R for Educational Research - A Gentle Introduction

To prepare for implementing the statistical analyses covered in this book, this section introduces the R programming language: a powerful, open-source environment widely used in educational, psychological, and social science research. Whether you have used SPSS, Excel, or another statistical tool before, this introduction will help you get comfortable with the basics of R so you can confidently follow the R demonstrations in later chapters.

1 What is R?

R is a free, open-source programming language designed for data analysis, statistics, and visualization. It was created by statisticians and has grown into one of the most widely used tools in academic research, government agencies, and data-driven industries.

1.1 Key characteristics of R

Open-source: entirely free to download, modify, and use;
Extensible: thousands of user-contributed packages for specialized methods;
Reproducible: analyses can be shared, re-run, and verified;
Powerful: capable of handling everything from simple summaries to advanced statistical modeling, machine learning, text mining, and survey analysis;
Widely adopted: used by educational researchers, psychometricians, data scientists, and analysts worldwide.

1.2 Why We Choose R in This Book

Most advanced or modern techniques introduced in later chapters (e.g., multilevel modeling, structural equation modeling, complex survey analysis, propensity models) are best implemented (or only available) in R. Using R empowers you to:

go beyond limited menu options;
automate repeated analyses;
produce publication-ready graphics;
work with large, complex datasets (e.g., PISA).

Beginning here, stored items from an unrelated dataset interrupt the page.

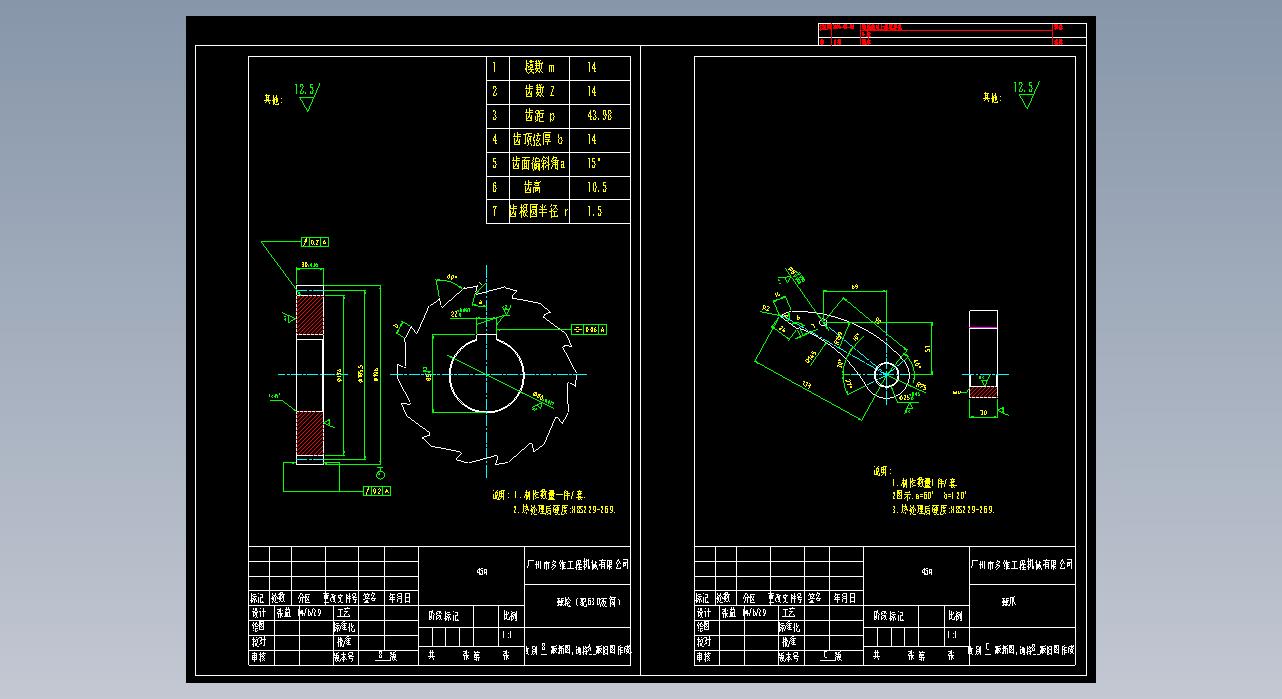This screenshot has width=1282, height=699.
Task: Select the geometric tolerance frame at top-left of side view
Action: click(x=315, y=242)
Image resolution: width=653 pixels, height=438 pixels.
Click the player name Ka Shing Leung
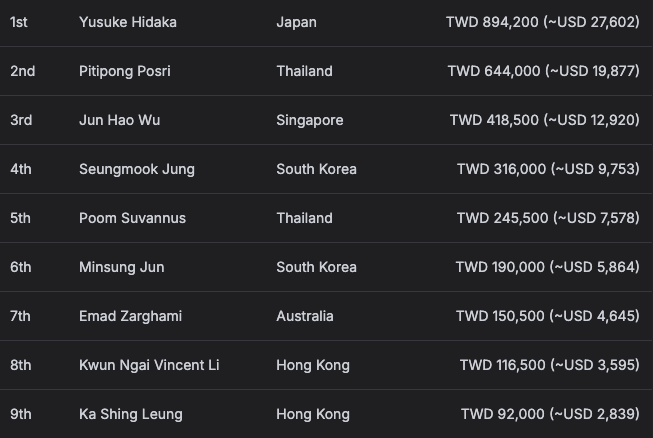click(131, 414)
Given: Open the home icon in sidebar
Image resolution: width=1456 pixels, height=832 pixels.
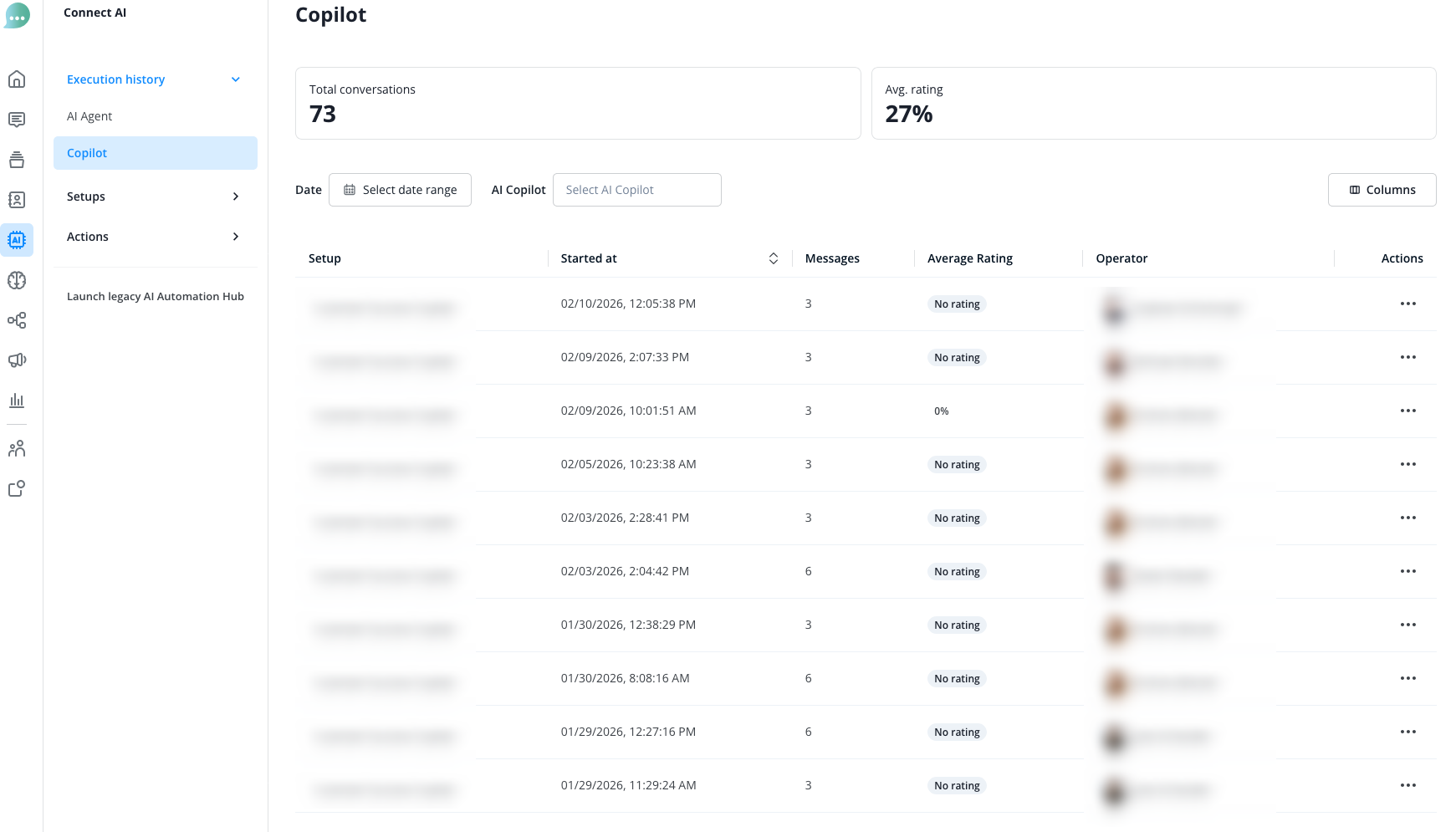Looking at the screenshot, I should [17, 79].
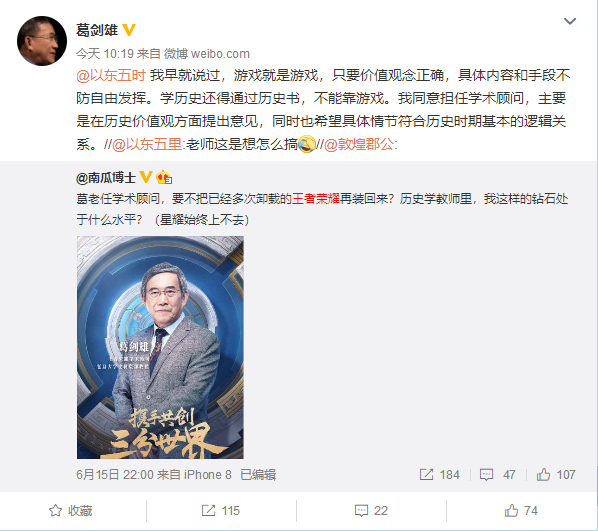Like the original post with 107 likes
Viewport: 598px width, 531px height.
pos(556,475)
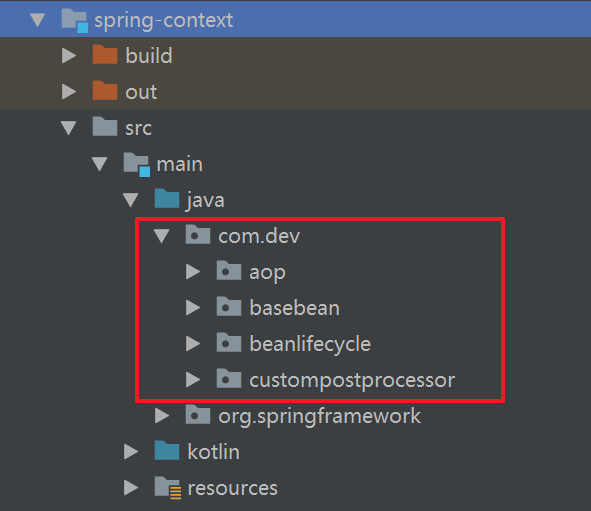Click the orange out folder icon
Image resolution: width=591 pixels, height=511 pixels.
(x=105, y=91)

Even if R is new to you, the fundamentals are straightforward and will greatly expand your analytical toolkit.

2 Getting Started with R

2.1 Installing R and RStudio

R consists of the core language, while RStudio is a user-friendly interface that makes coding, visualizing, and managing files much easier.

Install R Download from this link
Install RStudio Desktop Download from this link

2.2 Understanding the RStudio Interface

RStudio organizes your workspace into four main panes:

Script Editor (top-left): Where you write and save your code, like a text editor where you write instructions for R to follow.
Console (bottom-left): Where you can type commands and see immediate results, like a calculator where you can input a calculation and see the answer right away.
Environment/History Pane (top-right): This section keeps track of everything you’ve created or used in your current R session, such as variables or datasets, like a workspace that shows you everything you have on your desk right now.
Plots/Files/Packages/Help Pane (bottom-right): This area has multiple tabs. You can see your graphs (plots), manage your files, install and view tools (packages) that help you with your analysis, and get help when you need it.

3 Basic Operations in R

3.1 R as a Calculator

You can use R like a calculator to run simple calculations.

2 + 3

[1] 5

3 * 5

[1] 15

8 / 2

[1] 4

3.2 Assigning Variables

Variables are like named storage boxes where you can keep data. You can assign a value to a variable using the assignment arrow (<-).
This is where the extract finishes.